# Goal of the exercise
Look below for lines that hold the string "heading" and copy each one.

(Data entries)
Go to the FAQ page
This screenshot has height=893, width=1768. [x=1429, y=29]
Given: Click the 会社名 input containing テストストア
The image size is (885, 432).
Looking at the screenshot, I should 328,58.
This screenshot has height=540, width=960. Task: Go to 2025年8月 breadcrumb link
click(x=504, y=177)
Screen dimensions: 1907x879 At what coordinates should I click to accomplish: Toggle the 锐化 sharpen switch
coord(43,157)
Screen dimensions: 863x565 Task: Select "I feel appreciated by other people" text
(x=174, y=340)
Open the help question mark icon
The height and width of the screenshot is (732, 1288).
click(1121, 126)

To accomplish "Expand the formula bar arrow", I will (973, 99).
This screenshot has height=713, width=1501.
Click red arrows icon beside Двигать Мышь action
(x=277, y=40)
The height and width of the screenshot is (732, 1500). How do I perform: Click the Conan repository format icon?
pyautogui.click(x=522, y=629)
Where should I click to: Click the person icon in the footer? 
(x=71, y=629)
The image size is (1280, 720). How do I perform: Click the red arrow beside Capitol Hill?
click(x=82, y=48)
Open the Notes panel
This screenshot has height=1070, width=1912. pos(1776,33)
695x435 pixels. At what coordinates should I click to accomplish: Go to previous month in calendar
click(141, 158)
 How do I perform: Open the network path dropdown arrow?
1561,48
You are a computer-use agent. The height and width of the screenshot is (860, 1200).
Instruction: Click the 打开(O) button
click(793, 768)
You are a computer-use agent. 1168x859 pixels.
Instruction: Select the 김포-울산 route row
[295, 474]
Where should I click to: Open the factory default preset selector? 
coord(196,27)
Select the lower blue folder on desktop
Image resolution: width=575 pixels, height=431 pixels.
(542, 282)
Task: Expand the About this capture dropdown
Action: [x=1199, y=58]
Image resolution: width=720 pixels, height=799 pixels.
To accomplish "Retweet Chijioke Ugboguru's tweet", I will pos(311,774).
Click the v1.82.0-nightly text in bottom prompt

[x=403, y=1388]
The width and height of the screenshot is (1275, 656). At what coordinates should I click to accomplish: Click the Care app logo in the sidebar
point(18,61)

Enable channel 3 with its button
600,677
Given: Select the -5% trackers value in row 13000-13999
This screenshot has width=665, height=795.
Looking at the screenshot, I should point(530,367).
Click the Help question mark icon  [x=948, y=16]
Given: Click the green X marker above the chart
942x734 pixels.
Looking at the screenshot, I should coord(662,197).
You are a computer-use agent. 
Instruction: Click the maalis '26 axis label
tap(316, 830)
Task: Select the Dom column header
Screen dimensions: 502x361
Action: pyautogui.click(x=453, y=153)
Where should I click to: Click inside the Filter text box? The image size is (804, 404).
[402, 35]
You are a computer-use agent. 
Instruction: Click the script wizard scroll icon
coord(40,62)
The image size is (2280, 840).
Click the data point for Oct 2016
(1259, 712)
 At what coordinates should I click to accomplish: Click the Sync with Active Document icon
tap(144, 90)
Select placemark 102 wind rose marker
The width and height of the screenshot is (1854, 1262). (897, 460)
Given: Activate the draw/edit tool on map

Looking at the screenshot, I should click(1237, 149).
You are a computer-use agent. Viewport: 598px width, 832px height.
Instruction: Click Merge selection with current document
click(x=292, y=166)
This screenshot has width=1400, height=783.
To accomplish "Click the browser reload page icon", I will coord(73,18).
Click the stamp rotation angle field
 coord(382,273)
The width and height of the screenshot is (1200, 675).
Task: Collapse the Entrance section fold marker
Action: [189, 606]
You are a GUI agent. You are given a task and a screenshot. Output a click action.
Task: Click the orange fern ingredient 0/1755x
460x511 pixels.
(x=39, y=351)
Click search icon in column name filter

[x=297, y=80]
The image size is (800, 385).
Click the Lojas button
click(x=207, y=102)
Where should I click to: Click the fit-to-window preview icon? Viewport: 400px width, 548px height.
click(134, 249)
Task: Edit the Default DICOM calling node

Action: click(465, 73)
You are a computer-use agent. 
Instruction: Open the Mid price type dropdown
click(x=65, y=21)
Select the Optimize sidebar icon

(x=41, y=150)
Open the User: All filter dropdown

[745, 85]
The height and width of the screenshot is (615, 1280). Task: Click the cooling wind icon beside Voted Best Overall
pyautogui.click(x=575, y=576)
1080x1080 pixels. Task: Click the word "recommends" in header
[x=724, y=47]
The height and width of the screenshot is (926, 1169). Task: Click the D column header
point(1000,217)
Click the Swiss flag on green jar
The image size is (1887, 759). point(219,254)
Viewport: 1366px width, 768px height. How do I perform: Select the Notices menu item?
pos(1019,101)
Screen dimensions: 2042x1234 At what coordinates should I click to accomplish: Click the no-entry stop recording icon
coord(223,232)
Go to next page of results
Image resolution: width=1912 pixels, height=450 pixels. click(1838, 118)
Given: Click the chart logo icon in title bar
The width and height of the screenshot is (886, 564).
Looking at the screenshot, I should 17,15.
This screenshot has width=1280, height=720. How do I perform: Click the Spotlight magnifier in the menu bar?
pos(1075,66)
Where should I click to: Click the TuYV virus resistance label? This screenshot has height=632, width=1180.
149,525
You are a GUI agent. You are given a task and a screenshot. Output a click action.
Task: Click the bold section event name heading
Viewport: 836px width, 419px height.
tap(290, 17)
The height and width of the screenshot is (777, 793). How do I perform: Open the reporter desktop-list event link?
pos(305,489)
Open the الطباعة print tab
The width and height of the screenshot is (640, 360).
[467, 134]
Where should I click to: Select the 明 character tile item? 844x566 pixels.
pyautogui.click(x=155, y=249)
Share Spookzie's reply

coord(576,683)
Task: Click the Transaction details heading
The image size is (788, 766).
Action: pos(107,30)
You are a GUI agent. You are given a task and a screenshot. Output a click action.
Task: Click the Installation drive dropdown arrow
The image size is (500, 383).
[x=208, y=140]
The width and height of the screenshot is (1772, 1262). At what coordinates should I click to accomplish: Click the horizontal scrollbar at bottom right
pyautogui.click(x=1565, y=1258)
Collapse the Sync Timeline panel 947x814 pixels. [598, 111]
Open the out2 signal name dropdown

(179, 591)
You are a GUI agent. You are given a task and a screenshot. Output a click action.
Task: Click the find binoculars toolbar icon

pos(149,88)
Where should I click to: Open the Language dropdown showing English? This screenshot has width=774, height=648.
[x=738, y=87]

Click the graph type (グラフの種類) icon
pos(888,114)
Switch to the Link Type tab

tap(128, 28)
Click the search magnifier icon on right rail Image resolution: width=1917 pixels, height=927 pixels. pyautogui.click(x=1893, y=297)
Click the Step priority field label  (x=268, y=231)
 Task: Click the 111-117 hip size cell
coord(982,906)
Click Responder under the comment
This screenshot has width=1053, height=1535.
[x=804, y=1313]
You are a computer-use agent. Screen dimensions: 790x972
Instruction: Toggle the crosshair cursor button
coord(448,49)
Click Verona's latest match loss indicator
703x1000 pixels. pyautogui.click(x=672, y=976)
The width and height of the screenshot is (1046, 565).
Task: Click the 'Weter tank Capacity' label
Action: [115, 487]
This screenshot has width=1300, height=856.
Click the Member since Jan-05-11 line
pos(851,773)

# Exercise answer
Task: Click the bold section event name heading
Task: Click the Transaction details heading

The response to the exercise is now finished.